▸ **TEXT**
Content starts

Columbia University researchers pioneer two devices powered by evaporation.
Scientists working at Columbia University have devised a way to convert energy expended by bacterial spores during the evaporation of water to usable electricity. In order to perform this somewhat strange task, the team constructed two devices for the conversion of mechanical energy to electricity.
Under humidity changes, bacterial spores push and pull objects.
Previous research by Columbia University associate professor Ozgur Sahin had revealed that bacterial spores in water shrink and swell with humidity changes, pulling objects hard in the process. When the air is dry, the spores shrink. When the humidity increases, the spores swell up. The team behind the evaporation energy-harvesting mechanism made use of this finding to create a sort of artificial muscle controlled by changes in humidity.
How do the energy-harnessing mechanisms work?

Content ends

▸ **ABOUT THIS TASK**
From the evaporation-energy text, can you reproduce word for word the part that opens with the words containing "Scientists working at" and closes with "energy-harnessing mechanisms work?"?

▸ **PROVIDED RECORDS**
Content starts

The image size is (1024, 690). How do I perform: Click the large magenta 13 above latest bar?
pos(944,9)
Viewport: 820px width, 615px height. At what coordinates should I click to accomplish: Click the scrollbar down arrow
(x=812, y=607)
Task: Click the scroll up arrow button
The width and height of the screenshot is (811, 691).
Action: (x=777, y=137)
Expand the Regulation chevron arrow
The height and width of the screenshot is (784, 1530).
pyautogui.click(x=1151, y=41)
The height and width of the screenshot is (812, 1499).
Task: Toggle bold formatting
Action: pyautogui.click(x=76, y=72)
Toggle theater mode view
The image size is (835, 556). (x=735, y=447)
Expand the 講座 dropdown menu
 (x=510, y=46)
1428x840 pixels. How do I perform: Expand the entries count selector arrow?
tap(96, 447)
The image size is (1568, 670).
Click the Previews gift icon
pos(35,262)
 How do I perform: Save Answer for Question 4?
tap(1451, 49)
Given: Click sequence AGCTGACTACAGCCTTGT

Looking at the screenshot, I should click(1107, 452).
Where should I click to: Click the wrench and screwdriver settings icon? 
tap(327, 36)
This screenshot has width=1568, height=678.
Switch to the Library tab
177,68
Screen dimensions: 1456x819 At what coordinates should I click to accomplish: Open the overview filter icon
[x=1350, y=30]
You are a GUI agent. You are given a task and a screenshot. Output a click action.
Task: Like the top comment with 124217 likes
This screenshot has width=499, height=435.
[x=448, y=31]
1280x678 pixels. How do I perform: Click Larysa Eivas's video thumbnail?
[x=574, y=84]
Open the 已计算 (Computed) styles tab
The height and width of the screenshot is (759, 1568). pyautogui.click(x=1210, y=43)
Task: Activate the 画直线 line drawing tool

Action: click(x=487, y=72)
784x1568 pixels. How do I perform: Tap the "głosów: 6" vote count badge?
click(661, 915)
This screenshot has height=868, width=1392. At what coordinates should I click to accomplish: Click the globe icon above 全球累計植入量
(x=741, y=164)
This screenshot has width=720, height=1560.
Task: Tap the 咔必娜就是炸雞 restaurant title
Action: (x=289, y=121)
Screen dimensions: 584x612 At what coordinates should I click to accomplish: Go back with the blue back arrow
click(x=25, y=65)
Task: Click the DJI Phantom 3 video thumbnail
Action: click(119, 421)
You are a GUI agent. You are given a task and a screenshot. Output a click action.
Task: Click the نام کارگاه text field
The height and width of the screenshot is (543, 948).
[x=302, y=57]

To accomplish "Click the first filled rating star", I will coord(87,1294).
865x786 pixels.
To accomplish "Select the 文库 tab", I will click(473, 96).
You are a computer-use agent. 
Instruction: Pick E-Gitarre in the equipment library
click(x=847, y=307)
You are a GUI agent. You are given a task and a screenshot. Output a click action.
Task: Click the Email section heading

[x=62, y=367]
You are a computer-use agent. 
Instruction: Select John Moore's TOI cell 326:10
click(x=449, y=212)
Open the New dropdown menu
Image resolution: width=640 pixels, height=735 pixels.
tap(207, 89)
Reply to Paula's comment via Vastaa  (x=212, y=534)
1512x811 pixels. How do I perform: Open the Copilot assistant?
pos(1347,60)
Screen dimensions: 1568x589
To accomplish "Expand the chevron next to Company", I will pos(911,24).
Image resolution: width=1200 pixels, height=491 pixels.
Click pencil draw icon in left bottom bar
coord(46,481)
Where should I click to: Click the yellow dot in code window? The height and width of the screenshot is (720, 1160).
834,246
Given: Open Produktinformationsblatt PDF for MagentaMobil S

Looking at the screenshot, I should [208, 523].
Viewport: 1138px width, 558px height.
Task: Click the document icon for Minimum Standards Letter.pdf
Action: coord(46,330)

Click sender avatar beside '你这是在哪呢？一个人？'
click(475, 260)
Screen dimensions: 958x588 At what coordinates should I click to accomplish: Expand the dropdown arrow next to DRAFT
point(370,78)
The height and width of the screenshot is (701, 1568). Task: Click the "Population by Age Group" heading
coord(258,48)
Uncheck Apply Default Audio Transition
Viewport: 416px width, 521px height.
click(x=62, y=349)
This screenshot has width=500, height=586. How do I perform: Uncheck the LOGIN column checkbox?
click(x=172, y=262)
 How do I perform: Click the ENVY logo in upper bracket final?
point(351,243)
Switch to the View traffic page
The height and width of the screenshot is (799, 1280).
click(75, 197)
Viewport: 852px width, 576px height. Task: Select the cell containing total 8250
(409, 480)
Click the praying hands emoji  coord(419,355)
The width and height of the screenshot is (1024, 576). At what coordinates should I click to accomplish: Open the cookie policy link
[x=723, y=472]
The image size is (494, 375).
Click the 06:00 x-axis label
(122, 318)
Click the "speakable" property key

Content ends

▸ **ANSWER TO THIS TASK**
Scientists working at Columbia University have devised a way to convert energy expended by bacterial spores during the evaporation of water to usable electricity. In order to perform this somewhat strange task, the team constructed two devices for the conversion of mechanical energy to electricity.
Under humidity changes, bacterial spores push and pull objects.
Previous research by Columbia University associate professor Ozgur Sahin had revealed that bacterial spores in water shrink and swell with humidity changes, pulling objects hard in the process. When the air is dry, the spores shrink. When the humidity increases, the spores swell up. The team behind the evaporation energy-harvesting mechanism made use of this finding to create a sort of artificial muscle controlled by changes in humidity.
How do the energy-harnessing mechanisms work?